The following morning, Kim hoisted my red backpack containing my stuff and Kimiko’s for our hospital, and we went to my doctor’s clinic so i could get an internal exam( warning – what comes next might be too graphic for sensitive readers…). I got up on the clinic bed, and Dr. Espino proceeded to check whether the Buscopan had an effect already. Underwear off, assumed the position, took a deep breath and waited to hear whether the tablet worked.
It did: the cervix had dilated 5cm. Dr. Espino wearing latex gloves then proceed to strip away layers of the cervix, and after a painful and uncomfortable two minutes, the bed was spotted with gobs of bloody mucus and cervix fibers (whatever you call them).
As I lay there slightly nauseated at seeing blood, my doctor smiled widely at me and told me that I should go to the hospital with Kim that afternoon and have myself admitted: Kimiko was on her way!
In the next few days I’ll write about the details of my three-day hospital stay, how I ended up getting a C-section after five hours of staying in the labor room and breathing like a beached dolphin struggling to get back to the ocean; how it felt to hear that my baby could be in danger because she expelled meconium while inside me; how strange it was to be completely anesthesized, sleepy but keenly aware all at the same time; and what the anesthesiologist said when Dr. Espino finally scooped Kimiko out at 2:18 am. It really felt like I’d been to war (I’d never known that my body could feel so much pain in so many different places and still remain intact), but I’d go though each and every single agonizing moment gladly because of what I have in return for withstanding the punishment.
(Here I am compelled to express the deepest, almost weepy gratitude to and love for my husband who did not even blink when he found out how big the hospital bill was. He told me to not worry about the money and insisted that every peso was worth it because all the while I and the baby were safe and secure. All in all, his comforting words, his quiet strength and very presence all throughout my experience took much of the pain away.)
In the meantime, thank you to all the friends and comrades who texted and emailed their congratulations and best wishes. (Thank you for wanting to visit and see Kimiko, but it really would be best if we were quiet for the meantime…)
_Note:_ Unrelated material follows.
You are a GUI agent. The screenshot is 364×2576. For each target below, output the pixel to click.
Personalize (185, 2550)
Jo has been so supportive of my intent to breastfeed and sent various links and articles on the subject; Nova and Jang I thank for the clothes Kimiko wore at the hospital (and the clothes Kimiko wears now!) and again Jang for the Dr. Harvey Karp DVD (information saving Kimiko and me a lot of grief, even if Kimiko is so far proving to be a wonderfully behaved baby); Walkie for her moral support (and the delicious red tomato pesto sauce, yum yum!); and Tonyo for the Anne Geddes babies. The email from friends abroad also help distract me from the recovery pains (stitches! lochia bleeding! swollen boobs!) .
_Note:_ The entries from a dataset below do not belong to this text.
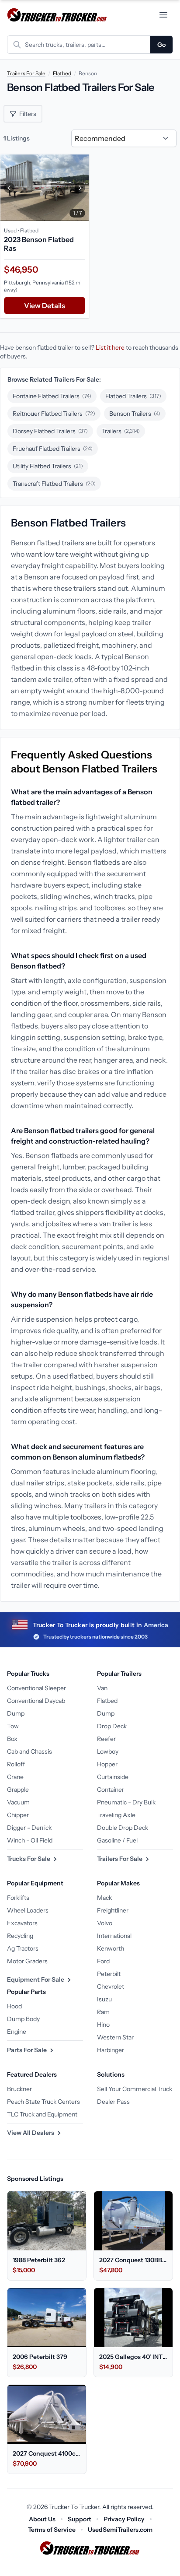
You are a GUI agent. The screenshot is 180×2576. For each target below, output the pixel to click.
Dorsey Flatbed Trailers (50, 431)
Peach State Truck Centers (43, 2102)
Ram (103, 2012)
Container (110, 1789)
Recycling (20, 1936)
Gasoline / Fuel (117, 1840)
Kimiko is now one week old, and my life and Kim’s are focused on keeping her happy, well-fed, warm and comfortable. When she smiles it’s like sunshine floods the room and her every gesture and movement with her small hands and feet cause us to fall prostrate in front of her bassinet, in awe of her very being. Every single moment is a gift because of Kimiko, and even changing her pee and poo-filled nappies causes me enjoyment because we bond over the experience (she coos and gurgles whenever the diaper’s full of poo — it’s almost like she’s trying to distract me from the sight and smell of the nappy’s less-than-fragrant contents).
I have to stop here — mother duties (which I view more as great and delightful privileges) beckon.